487. Is Idli healthy?

In South India, Idly was the common breakfast in most of the families in yester years. Few years back, when the   young generation people started following the western culture, idly lost its value. Only the old people at home still followed the habit of  eating idly and the younger generation got many other options.

Let us see first how idly is made. The idly rice and the urud dhal of about 1/4th quantity   are soaked in water for 8 hours separately. The rice is ground to a coarse mixture and the urud dal is ground nicely to a soft ball like structure without adding much water.  We have to mix both the batters now by adding one spoon   of salt  and  allow the batter to ferment for 8 to 10 hours.  The idly batter is ready.  The idly plates are greased with little oil and  idli batter is poured & cooked in steam. The idly is ready now.
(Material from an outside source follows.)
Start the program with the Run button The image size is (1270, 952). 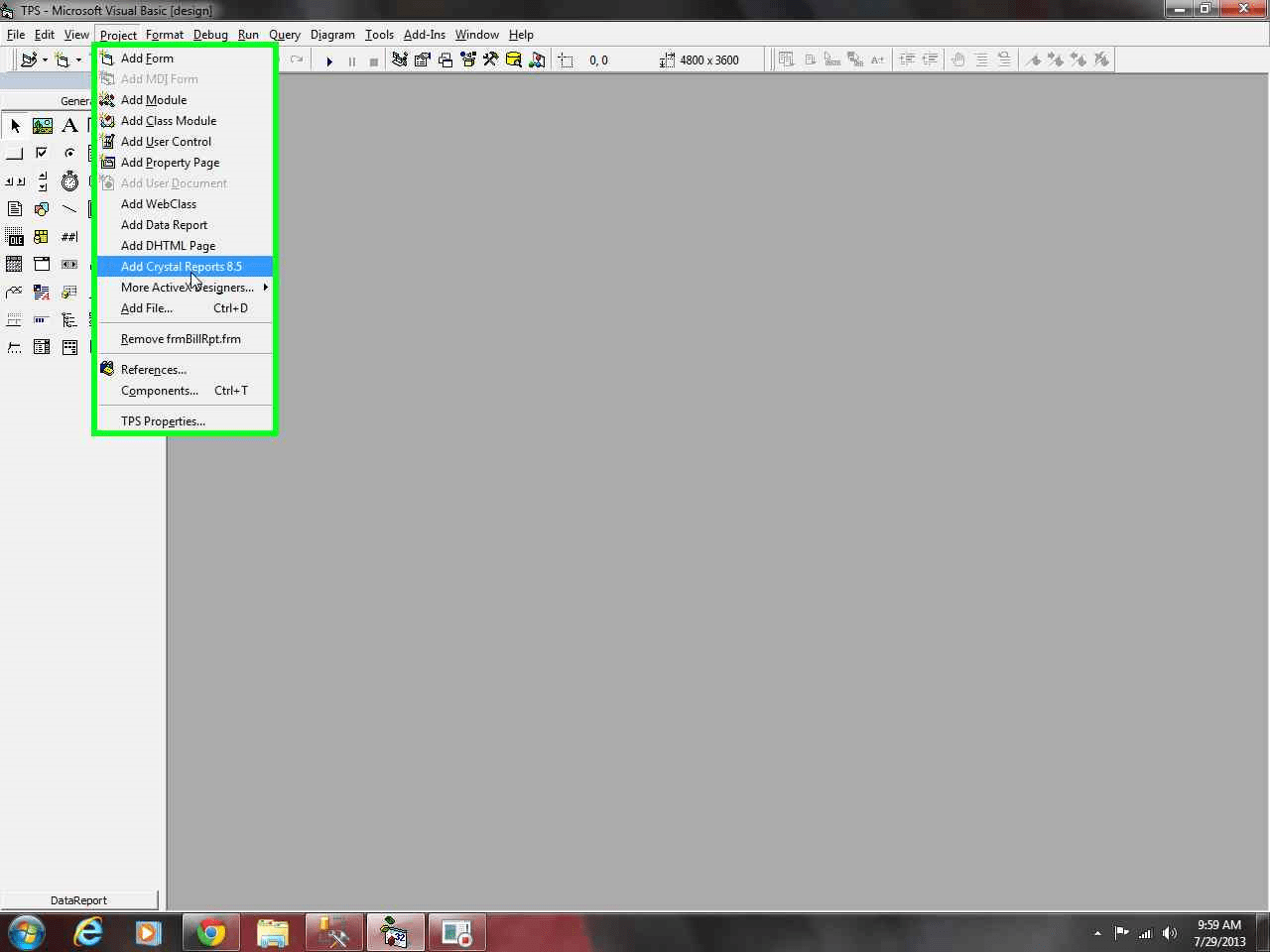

Idly is light as it contains no fats, saturated fats or cholesterols. The steamed, puffy and delectable, idly doused wiih the soothing sambhar is most favourable breakfast for many people. It goes well with coconut chutney or tomato chutney.  For aged people, it easily gets digested without any problem.  Generally, idli is steamed and the calorie intake is also relatively low. Idli is rich in fibre and protein content that keeps us full for longer and prevents overeating. This ultimately helps in weight control. The use of lentils in idli makes it a dish rich in iron. According to experts, consuming idli on a daily basis can help fulfil the daily iron requirement of 8 milligrams for men and 18 milligrams for women.

Nowadays, a welcoming change has started to happen. Many South Indians realise the importance of their traditional food and idly once again finds a place in the dining table of many youngsters.  Many varieties of idli attracts children also.

So, once again, I wish to say that nothing is equal to our idli and we should take it happily.